Assignment: Below are records to repeat exactly; do not include any pictures.

(Given information Opens)

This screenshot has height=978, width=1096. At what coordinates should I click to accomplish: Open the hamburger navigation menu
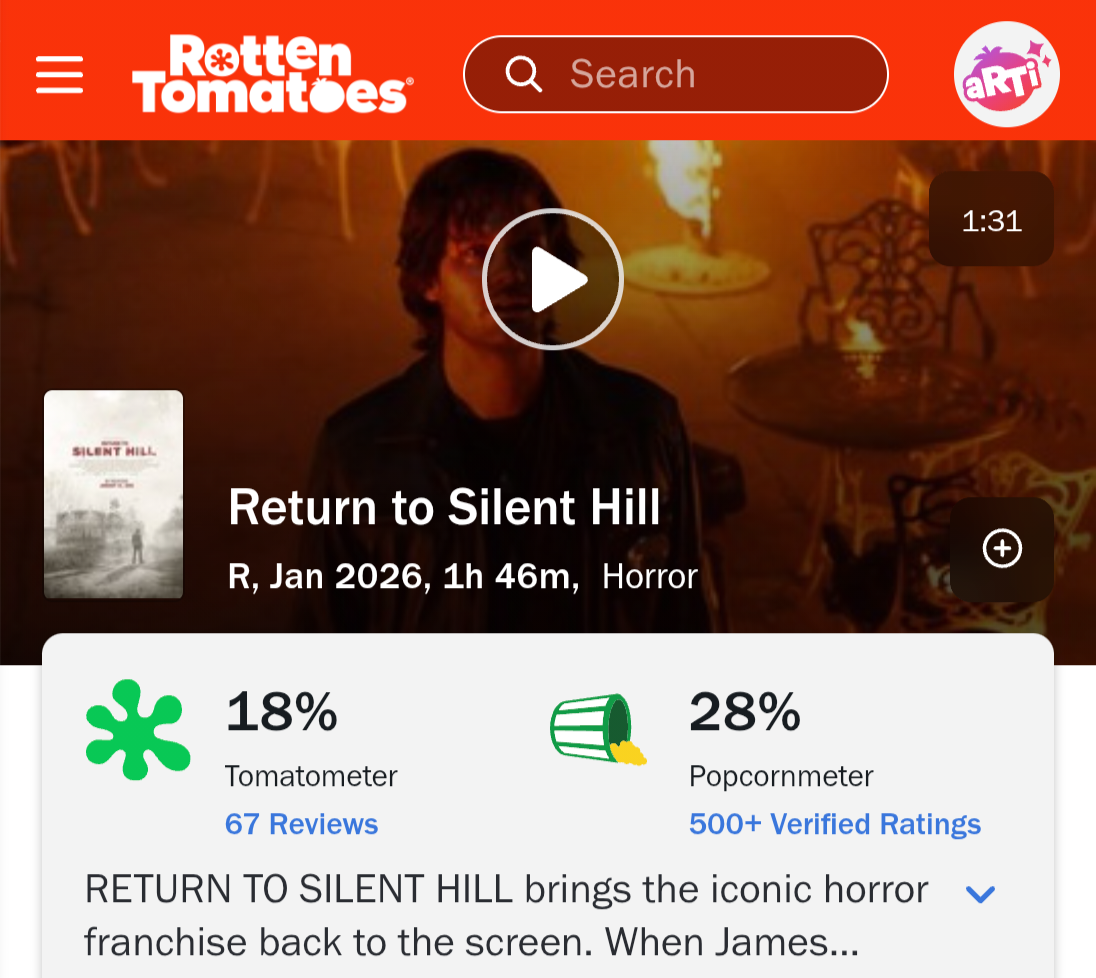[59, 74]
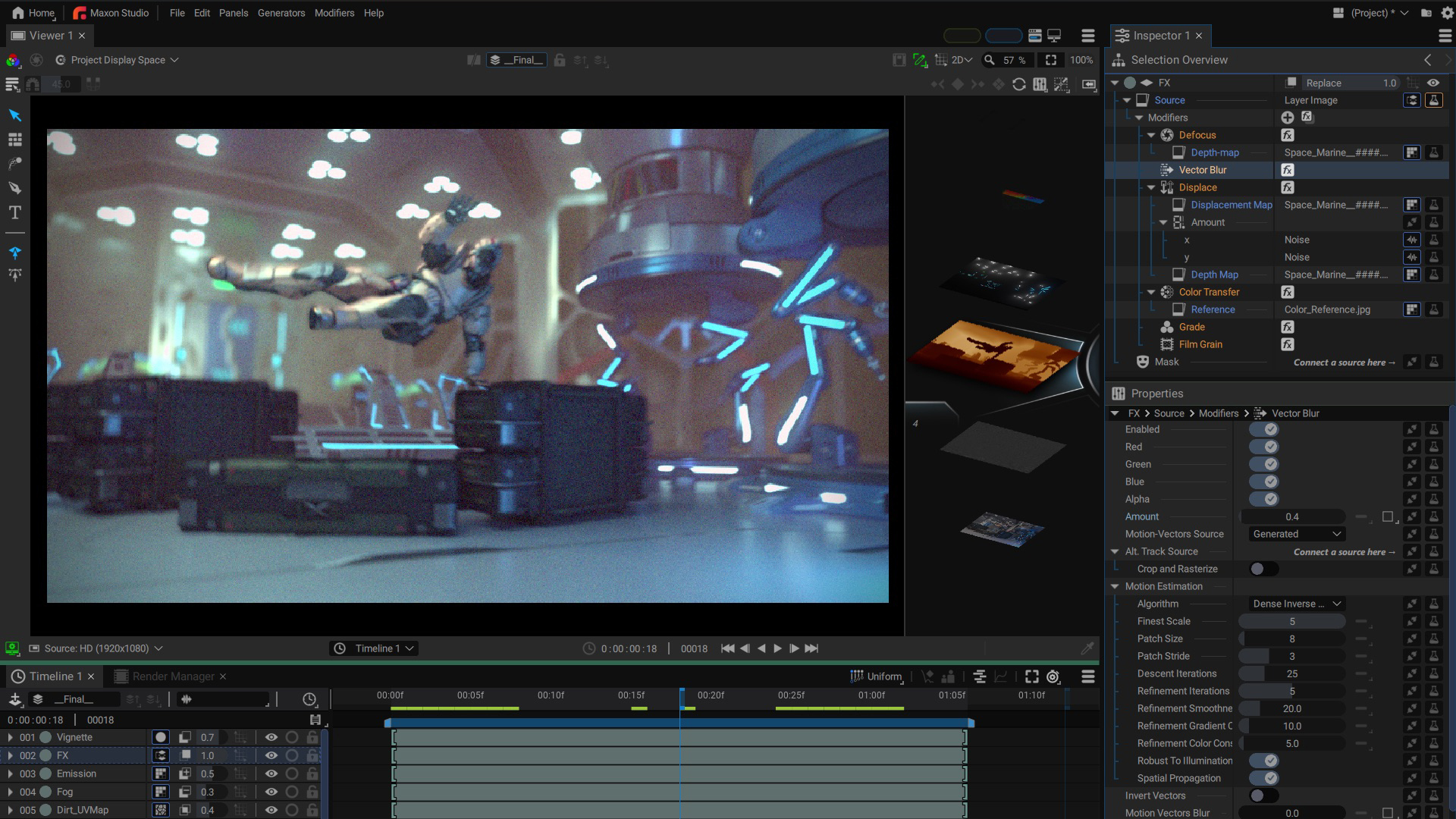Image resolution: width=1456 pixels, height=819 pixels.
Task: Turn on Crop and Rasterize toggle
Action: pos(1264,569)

(Given information Closes)

Response area:
This screenshot has height=978, width=1096. At what coordinates should I click to accomplish: Open the hamburger navigation menu
[59, 74]
Image resolution: width=1456 pixels, height=819 pixels.
Task: Turn on Crop and Rasterize toggle
Action: pos(1264,569)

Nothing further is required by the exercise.